__The request__. Rewrite the material below with "Where should I click to" changed to "Where do I click to" wherever it occurs, keeping every other line and word the same.

begin Available records

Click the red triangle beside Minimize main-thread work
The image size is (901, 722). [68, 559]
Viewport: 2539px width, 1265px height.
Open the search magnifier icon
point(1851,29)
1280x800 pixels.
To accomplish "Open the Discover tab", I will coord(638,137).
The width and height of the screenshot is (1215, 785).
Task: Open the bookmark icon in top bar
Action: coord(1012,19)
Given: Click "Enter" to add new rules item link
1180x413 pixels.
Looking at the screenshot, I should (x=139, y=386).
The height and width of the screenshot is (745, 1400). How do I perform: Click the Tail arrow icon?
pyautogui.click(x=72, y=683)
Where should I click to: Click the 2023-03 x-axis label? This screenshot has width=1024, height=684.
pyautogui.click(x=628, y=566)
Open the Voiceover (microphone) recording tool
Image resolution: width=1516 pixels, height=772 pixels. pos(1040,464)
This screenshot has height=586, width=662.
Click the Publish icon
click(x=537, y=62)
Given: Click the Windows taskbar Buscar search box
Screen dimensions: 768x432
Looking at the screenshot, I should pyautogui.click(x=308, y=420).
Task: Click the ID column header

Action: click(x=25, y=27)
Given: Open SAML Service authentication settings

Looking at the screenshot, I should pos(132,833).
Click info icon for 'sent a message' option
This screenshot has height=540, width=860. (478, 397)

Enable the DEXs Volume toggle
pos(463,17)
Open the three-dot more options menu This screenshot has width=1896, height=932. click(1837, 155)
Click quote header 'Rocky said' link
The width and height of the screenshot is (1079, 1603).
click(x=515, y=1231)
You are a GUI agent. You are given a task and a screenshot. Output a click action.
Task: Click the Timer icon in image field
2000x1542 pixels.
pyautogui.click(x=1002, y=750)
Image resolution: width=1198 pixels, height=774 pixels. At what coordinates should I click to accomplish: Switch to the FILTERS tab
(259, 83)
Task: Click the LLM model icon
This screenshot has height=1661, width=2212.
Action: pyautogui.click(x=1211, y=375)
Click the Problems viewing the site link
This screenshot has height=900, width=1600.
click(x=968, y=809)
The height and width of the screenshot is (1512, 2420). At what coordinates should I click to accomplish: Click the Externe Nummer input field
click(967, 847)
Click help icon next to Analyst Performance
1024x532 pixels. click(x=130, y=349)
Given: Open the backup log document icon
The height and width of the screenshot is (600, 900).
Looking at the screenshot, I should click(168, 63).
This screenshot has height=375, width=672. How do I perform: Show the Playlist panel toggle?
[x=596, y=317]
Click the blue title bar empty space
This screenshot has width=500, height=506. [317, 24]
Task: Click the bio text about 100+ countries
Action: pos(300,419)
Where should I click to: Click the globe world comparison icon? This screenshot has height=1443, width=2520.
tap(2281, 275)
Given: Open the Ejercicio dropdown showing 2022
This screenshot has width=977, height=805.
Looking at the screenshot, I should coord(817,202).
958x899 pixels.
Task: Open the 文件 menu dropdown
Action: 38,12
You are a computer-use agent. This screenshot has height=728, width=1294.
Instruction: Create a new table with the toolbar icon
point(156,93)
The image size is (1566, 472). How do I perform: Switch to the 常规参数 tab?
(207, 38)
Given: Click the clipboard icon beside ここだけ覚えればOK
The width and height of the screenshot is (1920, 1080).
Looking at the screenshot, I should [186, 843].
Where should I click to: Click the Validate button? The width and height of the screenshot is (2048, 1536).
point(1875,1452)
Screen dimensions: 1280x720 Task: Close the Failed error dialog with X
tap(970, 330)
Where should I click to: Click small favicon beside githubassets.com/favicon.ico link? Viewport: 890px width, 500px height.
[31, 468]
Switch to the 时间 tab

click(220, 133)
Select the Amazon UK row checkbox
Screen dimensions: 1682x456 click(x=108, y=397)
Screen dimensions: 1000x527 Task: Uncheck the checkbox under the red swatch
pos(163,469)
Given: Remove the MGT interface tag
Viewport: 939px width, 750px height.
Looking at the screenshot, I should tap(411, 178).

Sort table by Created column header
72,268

end Available records

__Task output__.
Click the red triangle beside Minimize main-thread work
The image size is (901, 722). [68, 559]
Viewport: 2539px width, 1265px height.
Open the search magnifier icon
point(1851,29)
1280x800 pixels.
To accomplish "Open the Discover tab", I will coord(638,137).
The width and height of the screenshot is (1215, 785).
Task: Open the bookmark icon in top bar
Action: coord(1012,19)
Given: Click "Enter" to add new rules item link
1180x413 pixels.
Looking at the screenshot, I should (x=139, y=386).
The height and width of the screenshot is (745, 1400). How do I perform: Click the Tail arrow icon?
pyautogui.click(x=72, y=683)
Where do I click to: Click the 2023-03 x-axis label? This screenshot has width=1024, height=684.
pyautogui.click(x=628, y=566)
Open the Voiceover (microphone) recording tool
Image resolution: width=1516 pixels, height=772 pixels. pos(1040,464)
This screenshot has height=586, width=662.
Click the Publish icon
click(x=537, y=62)
Given: Click the Windows taskbar Buscar search box
Screen dimensions: 768x432
Looking at the screenshot, I should pyautogui.click(x=308, y=420).
Task: Click the ID column header

Action: click(x=25, y=27)
Given: Open SAML Service authentication settings

Looking at the screenshot, I should pos(132,833).
Click info icon for 'sent a message' option
This screenshot has height=540, width=860. (478, 397)

Enable the DEXs Volume toggle
pos(463,17)
Open the three-dot more options menu This screenshot has width=1896, height=932. click(1837, 155)
Click quote header 'Rocky said' link
The width and height of the screenshot is (1079, 1603).
click(x=515, y=1231)
You are a GUI agent. You are given a task and a screenshot. Output a click action.
Task: Click the Timer icon in image field
2000x1542 pixels.
pyautogui.click(x=1002, y=750)
Image resolution: width=1198 pixels, height=774 pixels. At what coordinates should I click to accomplish: Switch to the FILTERS tab
(259, 83)
Task: Click the LLM model icon
This screenshot has height=1661, width=2212.
Action: pyautogui.click(x=1211, y=375)
Click the Problems viewing the site link
This screenshot has height=900, width=1600.
click(x=968, y=809)
The height and width of the screenshot is (1512, 2420). At what coordinates should I click to accomplish: Click the Externe Nummer input field
click(967, 847)
Click help icon next to Analyst Performance
1024x532 pixels. click(x=130, y=349)
Given: Open the backup log document icon
The height and width of the screenshot is (600, 900).
Looking at the screenshot, I should click(168, 63).
This screenshot has height=375, width=672. How do I perform: Show the Playlist panel toggle?
[x=596, y=317]
Click the blue title bar empty space
This screenshot has width=500, height=506. [317, 24]
Task: Click the bio text about 100+ countries
Action: pos(300,419)
Where do I click to: Click the globe world comparison icon? This screenshot has height=1443, width=2520.
tap(2281, 275)
Given: Open the Ejercicio dropdown showing 2022
This screenshot has width=977, height=805.
Looking at the screenshot, I should coord(817,202).
958x899 pixels.
Task: Open the 文件 menu dropdown
Action: 38,12
You are a computer-use agent. This screenshot has height=728, width=1294.
Instruction: Create a new table with the toolbar icon
point(156,93)
The image size is (1566, 472). How do I perform: Switch to the 常规参数 tab?
(207, 38)
Given: Click the clipboard icon beside ここだけ覚えればOK
The width and height of the screenshot is (1920, 1080).
Looking at the screenshot, I should [186, 843].
Where do I click to: Click the Validate button? The width and height of the screenshot is (2048, 1536).
point(1875,1452)
Screen dimensions: 1280x720 Task: Close the Failed error dialog with X
tap(970, 330)
Where do I click to: Click small favicon beside githubassets.com/favicon.ico link? Viewport: 890px width, 500px height.
[31, 468]
Switch to the 时间 tab

click(220, 133)
Select the Amazon UK row checkbox
Screen dimensions: 1682x456 click(x=108, y=397)
Screen dimensions: 1000x527 Task: Uncheck the checkbox under the red swatch
pos(163,469)
Given: Remove the MGT interface tag
Viewport: 939px width, 750px height.
Looking at the screenshot, I should tap(411, 178).

Sort table by Created column header
72,268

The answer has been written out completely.